A bill proposed in the Kentucky General Assembly increases reporting requirements for teachers, making it more difficult for teachers who had previously been accused of sexual misconduct to move from school to school.
Under the bill, any prior allegation of sexual misconduct would be kept in the teacher’s file for a year. Teachers would also have to undergo training on appropriate boundaries between teachers and students.
A similar bill was proposed in 2023 but did not pass.
Both Prater and Hensley said the legislation is long overdue.
Hensley said she understands some teachers may have concerns about prior investigations in their permanent file.
“Students have permanent records, why not teachers?” Hensley said.
Prater said it’s also often difficult for students and teachers in small towns to report suspected sexual abuse. Everyone knows everyone. There are family, business and church ties.
People have also been conditioned to think sexual predators are strangers or Internet boogeyman.
“It’s someone the child knows,” Prater said.

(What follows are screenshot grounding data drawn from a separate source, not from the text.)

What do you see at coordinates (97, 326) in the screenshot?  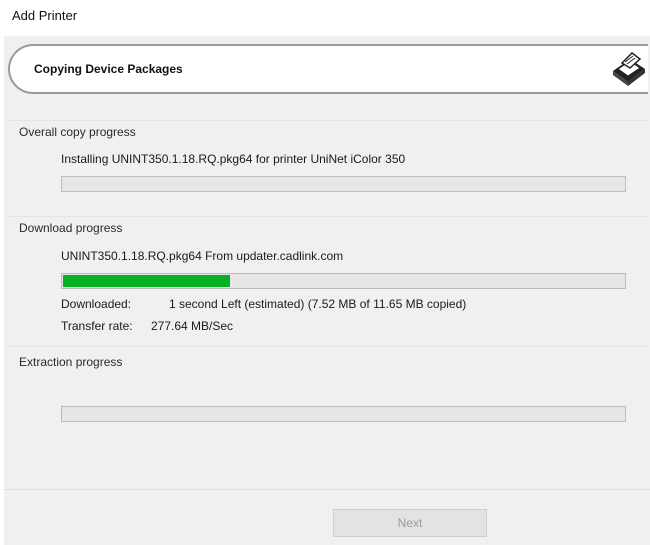 I see `transfer-rate-label: Transfer rate:` at bounding box center [97, 326].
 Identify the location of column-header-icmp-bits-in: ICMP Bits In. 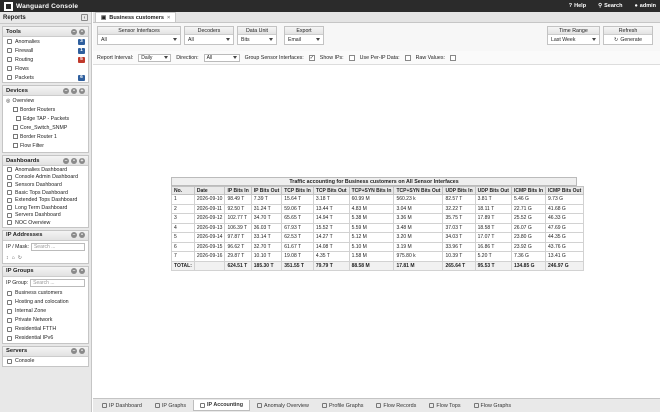
(528, 190).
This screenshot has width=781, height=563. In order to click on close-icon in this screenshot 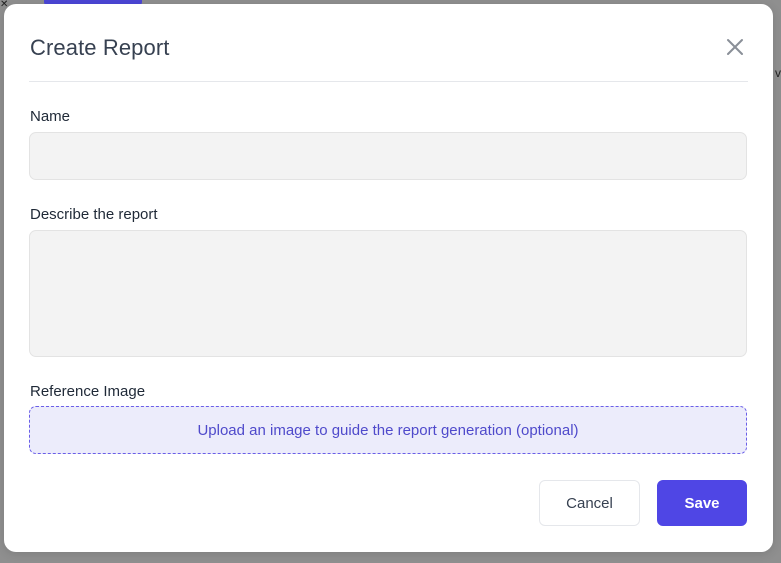, I will do `click(735, 47)`.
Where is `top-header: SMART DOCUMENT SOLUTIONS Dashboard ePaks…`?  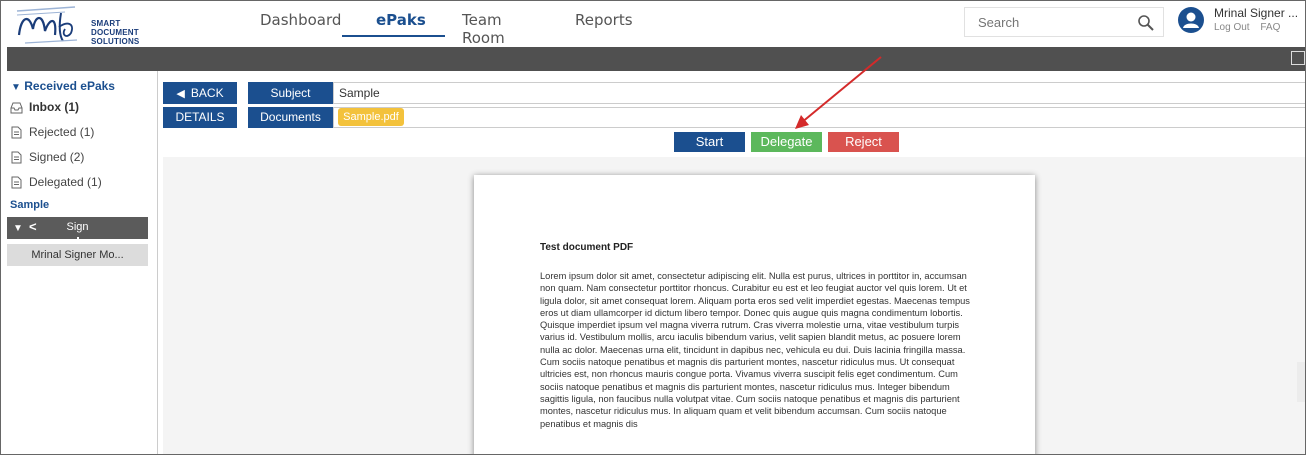
top-header: SMART DOCUMENT SOLUTIONS Dashboard ePaks… is located at coordinates (653, 24).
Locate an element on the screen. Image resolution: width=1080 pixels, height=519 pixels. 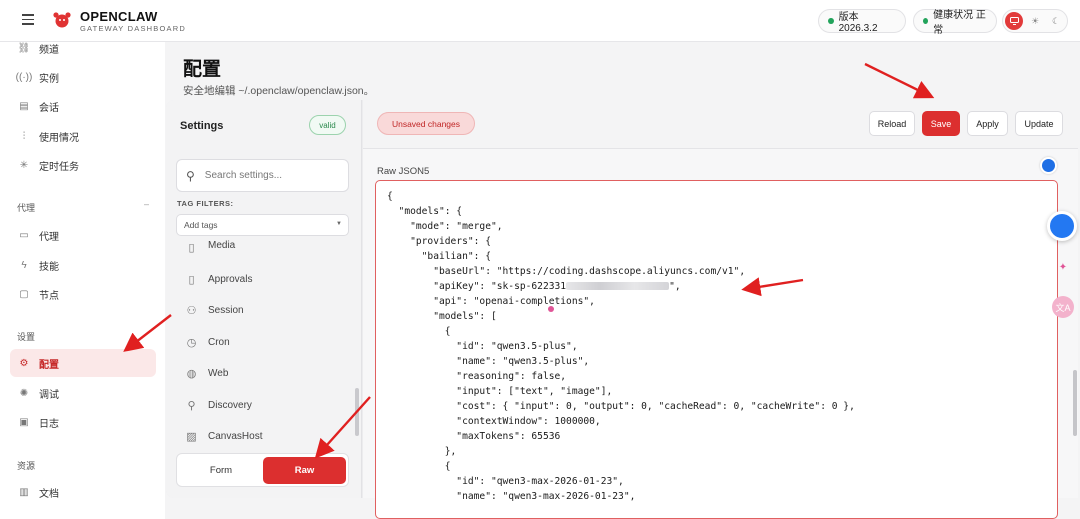
form-mode-button: Form is located at coordinates (221, 470).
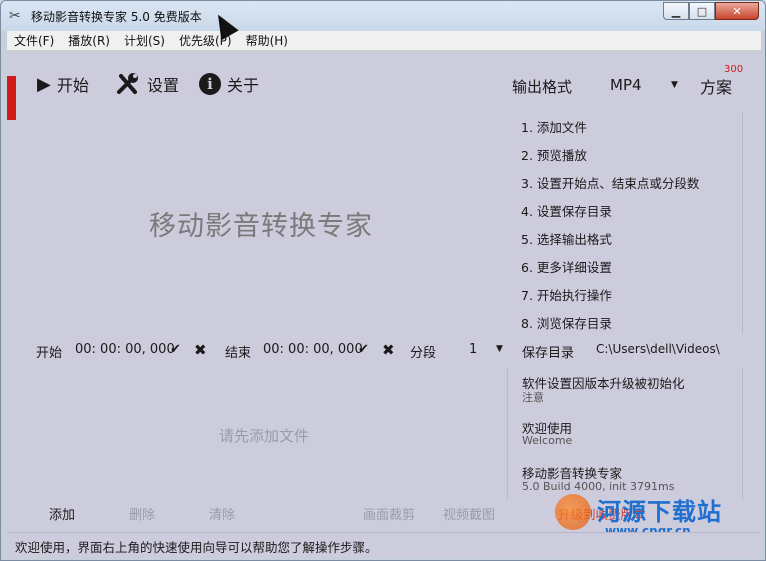 The width and height of the screenshot is (766, 561). Describe the element at coordinates (554, 154) in the screenshot. I see `guide-step: 2. 预览播放` at that location.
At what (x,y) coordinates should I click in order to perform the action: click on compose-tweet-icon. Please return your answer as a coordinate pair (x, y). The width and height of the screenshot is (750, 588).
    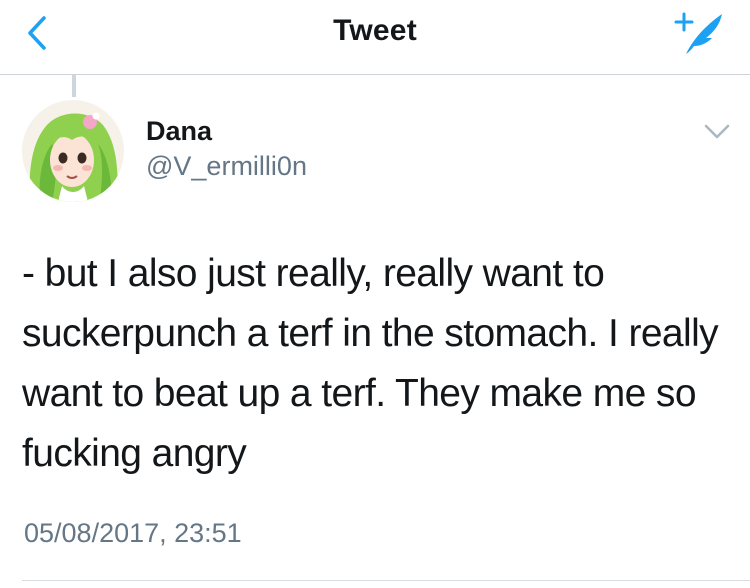
    Looking at the image, I should click on (698, 33).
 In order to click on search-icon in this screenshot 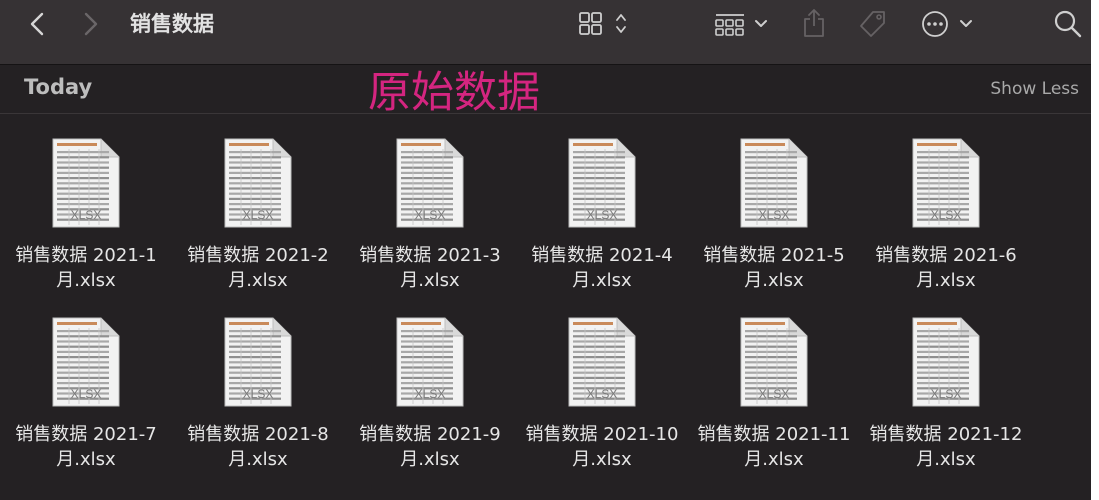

Hensley works in mental health and with survivors of sexual abuse. The vast majority of survivors have been abused by a close family member or someone close to them, Hensley said. Sugarman agreed.
After Bradford was charged, multiple people reached out to Prater. At the time, many suspected Bradford’s relationship with a young, teenage girl was problematic.
“One woman who used to work at the school system told me how sorry she was. Everyone knew what was going on, but no one knew what to do about it,” Prater said.